Il giovane mancino francese, è uno dei candidati per le Next Gen ATP Finals di Milano. Affronta per la prima volta in carriera Steve Johnson: un avversario che può offrire la misura dei suoi miglioramenti

20 agosto 2019

Corentin Moutet

Corentin Moutet ha imparato a governare le emozioni. Il mancino francese che ama lo spettacolo, ma non l'arte per l'arte, ascolta Chopin e suona il pianoforte. Tira piano e pensa forte, Moutet, che oggi affronta per la prima volta in carriera Steve Johnson.

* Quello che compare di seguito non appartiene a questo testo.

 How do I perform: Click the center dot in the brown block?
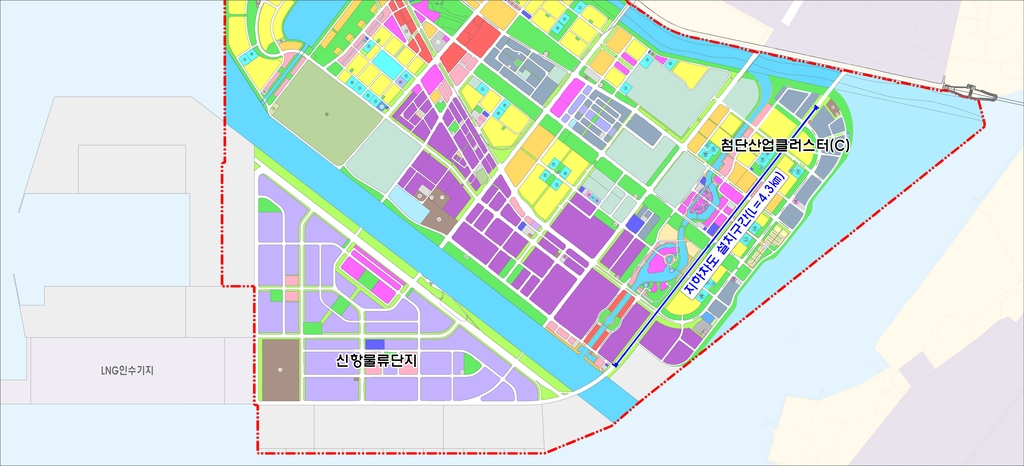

Il mancino ventenne, ora numero 83, al momento è nono nella Race to Milan, la classifica che qualifica per le Next Gen ATP Finals. Vederlo in campo a Milano è una prospettiva concreta. Per chi ancora non lo conosce, questa è un'occasione interessante per vederlo all'opera.

È uno degli ultimi match di primo turno che ancora si devono completare, insieme a Hoang-Dzumhur, che determinerà l'avversario di Lorenzo Sonego, e Fabbiano-Rublev. È una partita che può misurare l'evoluzione del francese, al ritorno in campo un mese. Non gioca da Gstaad, non vince da Wimbledon. L'avversario porta un tennis costante, solido, di ritmo. Certo, non è più il giocatore che tre anni fa ha sfiorato l'ingresso tra i primi 20 del mondo (best ranking di numero 21 raggiunto nel luglio 2016). Ma è comunque il finalista dell'ultima edizione. La superficie lo agevola, giocare in casa potrebbe rappresentare un ulteriore fattore.

 

Si appoggia su servizio e dritto, Johnson, giocatore classicamente americano, magari un po' demodé, non troppo elegante ma con buona sostanza di base nei colpi di inizio gioco. Lo statunitense, numero 82 del mondo questa settimana, può governare una maggiore potenza e potrebbe costruire un maggiore vantaggio competitivo attraverso l'utilizzo costante della profondità, attraverso un pressing continuo che mandi Moutet lontano dal campo, lo costringa a reagire, non a proporre.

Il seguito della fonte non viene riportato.